Писахов проснулся от собственного смеха. Полежал с открытыми глазами. Спал не более трех часов, но чувствовал себя бодро. За ночь в комнате выдуло. Край ватманской бумаги на окне отогнулся, в черную ленту стекла впечатался осколок света от уличного фонаря. Степан Григорьевич встал, сунул в обрезанные катанцы ноги, побрел на кухню. На улице, видимо, был настоящий мороз, даже вода в ведре застыла. Ковшик жалобно звякнул, ломая хрусталь льда. Рот обожгло свежестью, по спине пробежали мурашки.
Вернулся на кровать. Возбуждение неожиданно пропало, от теплого сна осталось лишь грустное воспоминание.
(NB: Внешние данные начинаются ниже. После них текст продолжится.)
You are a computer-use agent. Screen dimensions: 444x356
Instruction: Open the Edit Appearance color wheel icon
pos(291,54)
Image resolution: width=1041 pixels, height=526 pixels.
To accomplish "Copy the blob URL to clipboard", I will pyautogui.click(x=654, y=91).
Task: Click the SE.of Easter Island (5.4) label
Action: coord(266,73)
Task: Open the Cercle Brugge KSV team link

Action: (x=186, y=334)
Писахов сидел, перебирая босыми ногами обрезанные катанцы и потерянно смотрел на осколок света. «Осподи, как тошно», — произнес он вслух. Плотная тишина была тягостной, а ложиться уже в охладевшую постель было страшно. «Словно в гроб», — так явственно представил себе эту процедуру. Мысли были отрывочны и бессвязны и пропадали, не задерживаясь в памяти. «Вот сон видел, к чему бы это… грачи, а на улице, наверное, мороз и одиноко, как в раю. Вот паренька вчера видел, стихи читал, потом что-то насчет именин говорил. А… с днем ангела».
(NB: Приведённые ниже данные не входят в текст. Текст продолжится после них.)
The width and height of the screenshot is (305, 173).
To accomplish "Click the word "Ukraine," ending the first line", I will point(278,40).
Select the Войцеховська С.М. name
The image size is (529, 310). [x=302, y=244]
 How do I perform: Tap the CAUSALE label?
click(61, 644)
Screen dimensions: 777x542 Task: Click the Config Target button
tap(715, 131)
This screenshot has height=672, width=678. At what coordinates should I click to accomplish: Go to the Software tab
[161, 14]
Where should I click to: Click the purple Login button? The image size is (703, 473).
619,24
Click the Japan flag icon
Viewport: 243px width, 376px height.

Достал открытку, дрожащей рукой нацарапал: «Напиши такой стих, чтобы маленькая душа, прочитав его, стала большой». И подписал: «Молодому Николаю от старика Писахова».
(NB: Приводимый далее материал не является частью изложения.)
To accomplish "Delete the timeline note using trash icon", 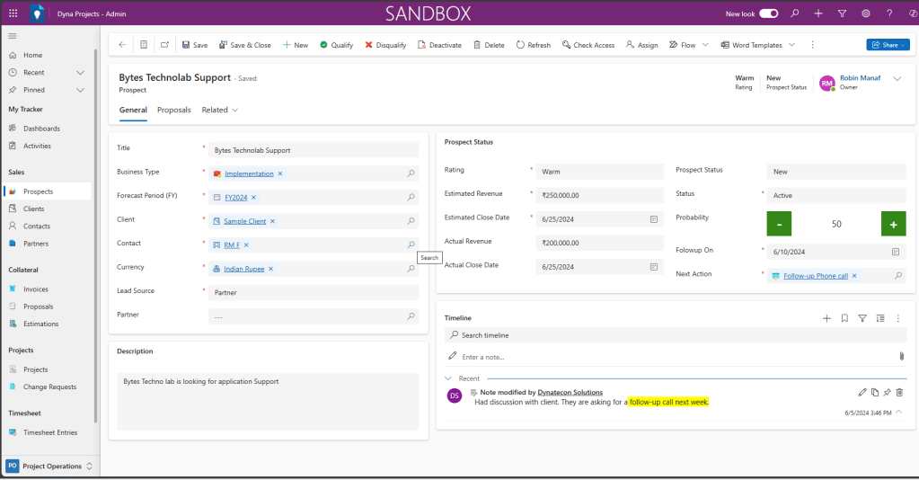I will coord(900,392).
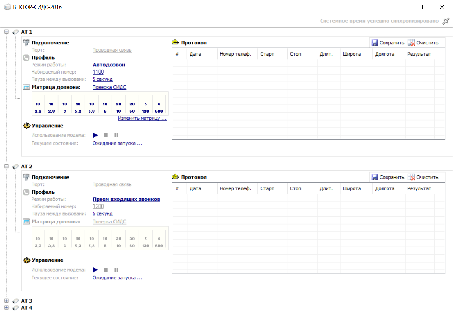Start the modem for AT 1 with play icon
The height and width of the screenshot is (321, 453).
click(95, 135)
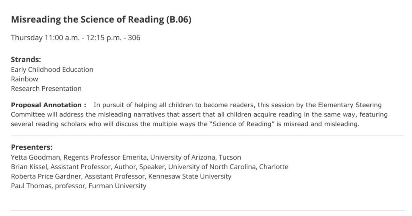Image resolution: width=412 pixels, height=216 pixels.
Task: Select presenter Brian Kissel
Action: [x=29, y=167]
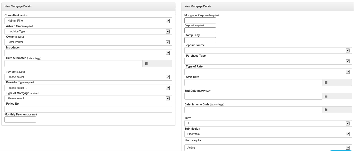Open the Introducer dropdown
Screen dimensions: 354x151
88,53
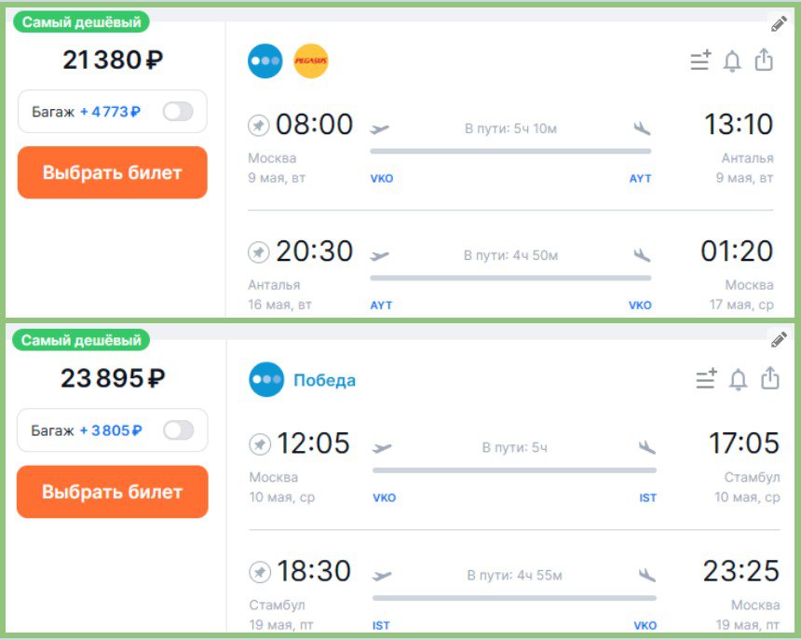The width and height of the screenshot is (801, 640).
Task: Pin the 12:05 Moscow departure flight
Action: point(260,444)
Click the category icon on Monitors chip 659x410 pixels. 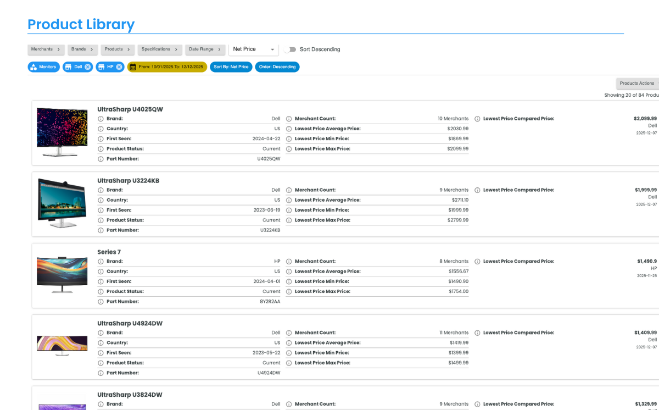tap(33, 67)
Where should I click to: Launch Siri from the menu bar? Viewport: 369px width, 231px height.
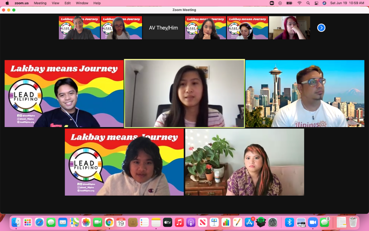pyautogui.click(x=324, y=3)
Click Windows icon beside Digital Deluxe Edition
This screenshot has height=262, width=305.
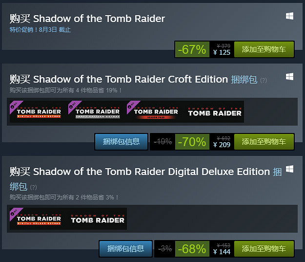point(289,169)
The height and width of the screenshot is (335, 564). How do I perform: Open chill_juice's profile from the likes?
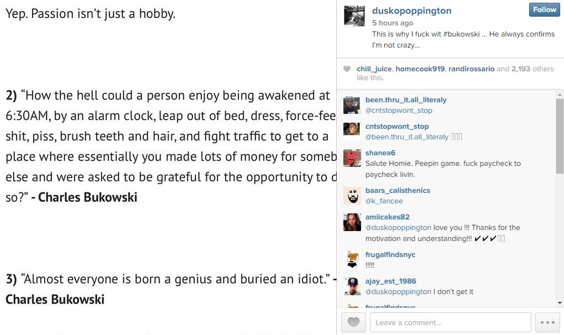(374, 69)
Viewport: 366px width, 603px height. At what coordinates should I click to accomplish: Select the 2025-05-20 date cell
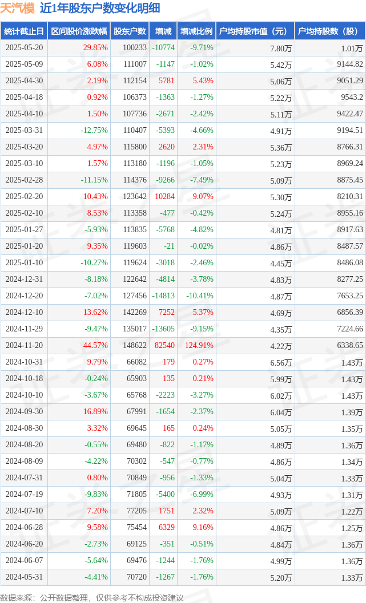pyautogui.click(x=24, y=48)
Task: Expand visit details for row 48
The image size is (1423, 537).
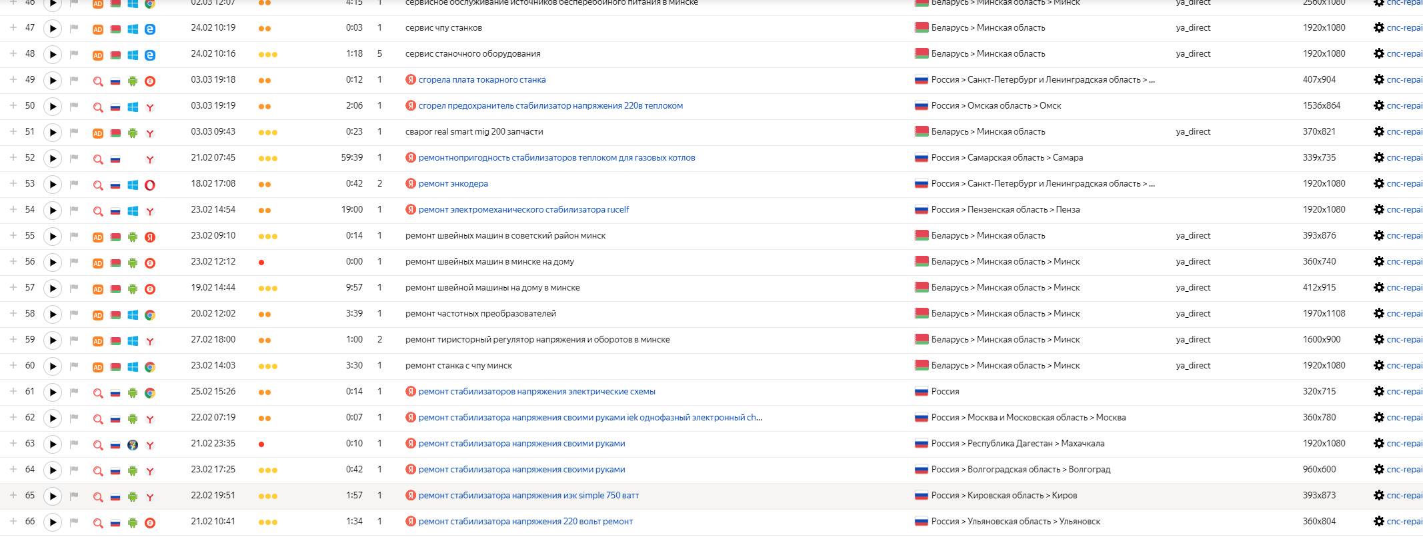Action: click(x=13, y=53)
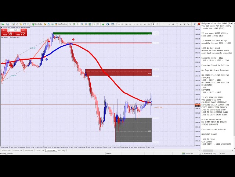235x177 pixels.
Task: Select the D1 timeframe button
Action: click(x=141, y=24)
Открытка была предлогом, оправдывающим действие: от сна осталась одна неловкость, нужно было двигаться. Накинул пальто на сутулые плечи, обмотал шею шарфом, сунул в карман открытку. Постукивая палочкой о половицы, аккуратно вынес себя на крыльцо и задохнулся морозом. Черная равнина неба была сегодня прозрачна и легка, видно, только что отгорело полярное сияние, так как голубоватые тени с легким электрическим шорохом еще вспыхивали кое-где. Было удивительно тихо и прозрачно. Редкие фонари чертили беспомощным светом улицы и, не в силах разрезать вязкую темноту, задыхались в ней. И оттого выделялись на фоне улиц белыми пронзительными точками. Стерлись очертания погруженных в сон домов. Некоторые из них, кирпичные, шуршали от мороза, деревянные— кряхтели. Создавалось ощущение полета.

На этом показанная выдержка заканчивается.